Foraging We utilize the fundamental mechanics of the Model of Multiple Cells, namely the movement of bubbles, and add a more complex selection of the stimulus point to cause the organisms to form a Steiner tree. Following the explore-and-fuse approach, we begin by spawning multiple Physarum organisms. Let \(cells_{intial}\) be the number of cells initially spawned. We set each of the points to be connected as an active zone. On every iteration, we keep track of \(points_{discovered}\), the number of active zones the cells are currently in contact with. We also track the number of disjoint cells which contain at least one point. We refer to this number as \(cells_{effective}\). Note that if a cell does not contain a point, it is not counted in \(cells_{effective}\).

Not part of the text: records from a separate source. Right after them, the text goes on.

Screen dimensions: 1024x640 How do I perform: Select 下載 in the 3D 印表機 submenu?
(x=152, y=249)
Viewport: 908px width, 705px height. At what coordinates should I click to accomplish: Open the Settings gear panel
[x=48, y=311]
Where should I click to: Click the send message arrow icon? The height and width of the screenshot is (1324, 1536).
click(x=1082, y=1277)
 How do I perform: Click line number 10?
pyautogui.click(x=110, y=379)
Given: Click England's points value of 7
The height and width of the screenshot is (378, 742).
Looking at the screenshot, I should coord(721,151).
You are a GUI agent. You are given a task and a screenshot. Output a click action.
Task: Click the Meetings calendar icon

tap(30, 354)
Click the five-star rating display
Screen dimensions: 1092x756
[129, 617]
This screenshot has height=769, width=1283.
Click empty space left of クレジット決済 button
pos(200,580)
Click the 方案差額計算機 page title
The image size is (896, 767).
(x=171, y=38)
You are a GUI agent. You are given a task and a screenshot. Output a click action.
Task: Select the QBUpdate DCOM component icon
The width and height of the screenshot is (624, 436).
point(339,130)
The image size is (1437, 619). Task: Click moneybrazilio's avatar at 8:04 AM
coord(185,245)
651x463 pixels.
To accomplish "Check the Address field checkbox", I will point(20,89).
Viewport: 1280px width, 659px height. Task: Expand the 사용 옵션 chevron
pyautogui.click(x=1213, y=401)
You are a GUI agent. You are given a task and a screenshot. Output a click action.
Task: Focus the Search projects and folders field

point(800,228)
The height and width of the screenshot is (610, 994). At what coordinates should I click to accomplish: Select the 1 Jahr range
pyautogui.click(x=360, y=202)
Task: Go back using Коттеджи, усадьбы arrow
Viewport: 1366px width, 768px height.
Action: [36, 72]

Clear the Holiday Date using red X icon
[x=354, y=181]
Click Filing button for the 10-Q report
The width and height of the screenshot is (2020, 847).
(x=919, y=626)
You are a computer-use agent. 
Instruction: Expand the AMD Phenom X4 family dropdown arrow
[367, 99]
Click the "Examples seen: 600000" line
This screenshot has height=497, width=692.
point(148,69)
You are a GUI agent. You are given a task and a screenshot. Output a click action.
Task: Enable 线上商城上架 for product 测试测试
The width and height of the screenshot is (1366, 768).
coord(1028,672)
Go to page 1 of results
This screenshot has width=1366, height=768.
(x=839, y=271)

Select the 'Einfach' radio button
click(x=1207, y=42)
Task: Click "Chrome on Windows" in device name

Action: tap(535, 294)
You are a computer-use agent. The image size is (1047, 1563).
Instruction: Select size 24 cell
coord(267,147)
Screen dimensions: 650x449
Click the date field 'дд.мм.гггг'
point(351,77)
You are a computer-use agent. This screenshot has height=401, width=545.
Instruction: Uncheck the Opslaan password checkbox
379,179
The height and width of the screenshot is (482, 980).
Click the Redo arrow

Next, we repeatedly choose a random stimulus point to introduce the bubble and let it percolate through the cells. The stimulus point can be chosen from any square of cytoplasm in state 2; it is not limited to a certain cell. On every iteration, we have two options for the stimulus point. We can randomly choose a piece of cytoplasm in state 2 that lies inside any active zone that has already been found. This will bring cytoplasm to the active zone and help prevent the cells from moving away from active zones that have already been discovered. The other option is to randomly choose a square in state 2. This helps the cells explore in random directions and find more active zones. The probability \(p_\text {random}\) that we choose the second option is defined according to:

$$\begin{aligned} p_\text {random}:= \frac{N - points_{discovered} + cells_{effective} - 1}{N + cells_{initial}}. \end{aligned}$$

In Eq. 1, the number of points not found is represented by \(N - points_{discovered} \), and \(cells_{effective} - 1\) represents the number of cells that still need to fuse. Consequently, the probability of choosing the second option that favors exploration is higher when there are more points left to find and more cells to be fused. When \(p_\text {random}\) becomes zero (one organism is connecting all the points), it is time to move from the foraging phase of the algorithm to the shrinking phase.

Shrinking In this phase of the algorithm, \(p_\text {random}\) is zero and thus stimulus points are selected in the active zones. When there are no stimulus points in the active zones, we randomly choose a piece of cytoplasm to remove from inside an active zone. We change the state of that square to zero, decreasing the area of the cell and also creating some viable stimulus points. We also keep track of the number of iterations since the area of the cell last changed. When this number passes a threshold (1 million was used in this paper), the algorithm terminates. While this termination approach does not necessarily guarantee a Steiner tree, we find that for the vast majority of applications such as network design, a couple extra loops or unnecessary connections are not problematic. If the final result absolutely must be a Steiner tree, it is possible to implement a floodfill algorithm to check if there are still loops in the tree and continue to run the shrinkage phase until there are no longer any loops.

Time complexity

In this section, we analyze the time complexity of the Physarum Steiner Algorithm. There are two variables to be considered: N the number of points and M the size of the grid. We first analyze the effect of independently varying N and M, and then vary N at a fixed ratio to M. We measure the number of iterations that the algorithm takes to terminate. Note that each iteration of the Physarum Steiner Algorithm is not necessarily linear, but this is dependent on the specifics of the implementation which is beyond the scope of this paper. For example, if each cell is implemented using disjoint-set union data structure or checking for merges is only called on neighboring cells, the time complexity is greatly increased. We believe that there are still improvements that can be made to our implementation, which is publicly available31. For our time complexity trials, we use size 9 square cells spaced one apart which leads to a short foraging phase and a much longer shrinking phase.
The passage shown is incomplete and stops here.